━━ 원문 ━━

[Paper] SVGD : A General Purpose Bayesian Inference Algorithm

9 minute read

Abstract

Our method iteratively transports a set of particles to match the target distribution, by applying a form of functional gradient descent that minimizes the KL divergence.
The derivation of our method is based on a new theoretical result that connects the derivative of KL divergence under smooth transforms with Stein’s identity and a recently proposed kernelized Stein discrepancy.

1. Introduction

target posterior distribution를 구하기 위해서 기존에 세 가지 방법론이 제시되었지만 각각 치명적인 한계를 가지고 있다.

Bayesian inference : challenge on computing intractable posterior distributions
Markov chain Monte Carlo (MCMC) : often slow and has difficulty accessing the convergence
Variational inference : depend on the set of distributions in which the approximation is deinfed

SVGD

uses a set of particles for approximation. (sampling)
a form of functional gradient descent is performed to minimize the KL divergence and drive the particles to fit the true posterior distribution.

━━━

= 할 일 =
1. SVGD 글의 서론에 나오는 기존 방법론 세 가지를 모두 적어 주세요.
2. SVGD 글을 보고 아래 물음에 답해 주세요.
(a) 이 글을 읽는 데 몇 분이 걸린다고 적혀 있나요?
(b) 이 방법이 최소화하는 발산은 무엇인가요?
(c) SVGD는 근사를 할 때 무엇을 사용하나요?
3. SVGD 글에서 "target posterior distribution를"부터 "true posterior distribution."까지를 다시 적되, "particles"를 "samples"로 바꿔 수정해 주세요.
뒤에 이어지는 자료는 보지 않아도 됩니다.

━━ 자료 발췌 ━━

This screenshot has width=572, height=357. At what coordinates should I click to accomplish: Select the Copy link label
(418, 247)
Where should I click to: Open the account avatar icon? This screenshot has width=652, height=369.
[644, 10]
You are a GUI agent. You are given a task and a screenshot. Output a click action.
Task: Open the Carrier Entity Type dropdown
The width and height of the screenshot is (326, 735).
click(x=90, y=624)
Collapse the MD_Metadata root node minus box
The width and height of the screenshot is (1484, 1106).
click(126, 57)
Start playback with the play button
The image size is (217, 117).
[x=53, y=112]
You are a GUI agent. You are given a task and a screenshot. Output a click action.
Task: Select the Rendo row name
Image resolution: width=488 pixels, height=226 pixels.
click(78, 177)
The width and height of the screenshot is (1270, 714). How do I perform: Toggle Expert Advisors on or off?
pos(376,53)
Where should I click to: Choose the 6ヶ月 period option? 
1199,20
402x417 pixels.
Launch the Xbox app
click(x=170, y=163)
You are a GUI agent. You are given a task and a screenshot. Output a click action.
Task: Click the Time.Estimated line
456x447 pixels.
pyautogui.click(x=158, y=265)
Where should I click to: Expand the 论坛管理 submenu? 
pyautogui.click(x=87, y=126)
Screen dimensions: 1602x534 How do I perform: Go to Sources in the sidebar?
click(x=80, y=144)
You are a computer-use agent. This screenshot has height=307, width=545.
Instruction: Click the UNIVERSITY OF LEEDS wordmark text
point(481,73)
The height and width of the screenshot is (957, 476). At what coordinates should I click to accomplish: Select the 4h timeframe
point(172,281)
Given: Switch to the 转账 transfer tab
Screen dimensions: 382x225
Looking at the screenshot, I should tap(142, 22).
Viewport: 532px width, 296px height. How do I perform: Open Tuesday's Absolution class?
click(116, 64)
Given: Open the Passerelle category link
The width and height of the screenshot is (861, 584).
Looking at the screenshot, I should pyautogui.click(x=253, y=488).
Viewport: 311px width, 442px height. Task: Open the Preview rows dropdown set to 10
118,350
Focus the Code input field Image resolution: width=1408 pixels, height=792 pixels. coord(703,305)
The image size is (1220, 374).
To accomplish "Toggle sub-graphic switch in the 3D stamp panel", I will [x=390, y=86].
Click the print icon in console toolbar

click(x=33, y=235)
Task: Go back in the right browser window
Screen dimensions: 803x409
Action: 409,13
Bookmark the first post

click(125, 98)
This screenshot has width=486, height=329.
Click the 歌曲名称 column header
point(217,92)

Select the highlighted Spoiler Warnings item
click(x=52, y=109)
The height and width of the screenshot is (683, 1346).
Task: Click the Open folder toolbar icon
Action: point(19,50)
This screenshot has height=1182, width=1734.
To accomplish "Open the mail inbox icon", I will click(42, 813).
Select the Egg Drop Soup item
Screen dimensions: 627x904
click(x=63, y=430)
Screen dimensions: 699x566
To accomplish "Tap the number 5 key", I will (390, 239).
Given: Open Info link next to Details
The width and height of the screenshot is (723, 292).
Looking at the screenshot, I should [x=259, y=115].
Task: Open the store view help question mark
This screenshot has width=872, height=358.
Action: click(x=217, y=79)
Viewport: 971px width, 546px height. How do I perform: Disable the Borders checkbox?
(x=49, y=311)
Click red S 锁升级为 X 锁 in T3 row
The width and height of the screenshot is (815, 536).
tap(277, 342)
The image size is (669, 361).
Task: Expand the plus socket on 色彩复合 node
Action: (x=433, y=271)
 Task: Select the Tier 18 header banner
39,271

━━━

= 순서별 결과 =
1.
Bayesian inference
Markov chain Monte Carlo (MCMC)
Variational inference

2.
(a) 9분
(b) KL divergence
(c) a set of particles (입자들의 집합)

3.
target posterior distribution를 구하기 위해서 기존에 세 가지 방법론이 제시되었지만 각각 치명적인 한계를 가지고 있다.

Bayesian inference : challenge on computing intractable posterior distributions
Markov chain Monte Carlo (MCMC) : often slow and has difficulty accessing the convergence
Variational inference : depend on the set of distributions in which the approximation is deinfed

SVGD

uses a set of samples for approximation. (sampling)
a form of functional gradient descent is performed to minimize the KL divergence and drive the samples to fit the true posterior distribution.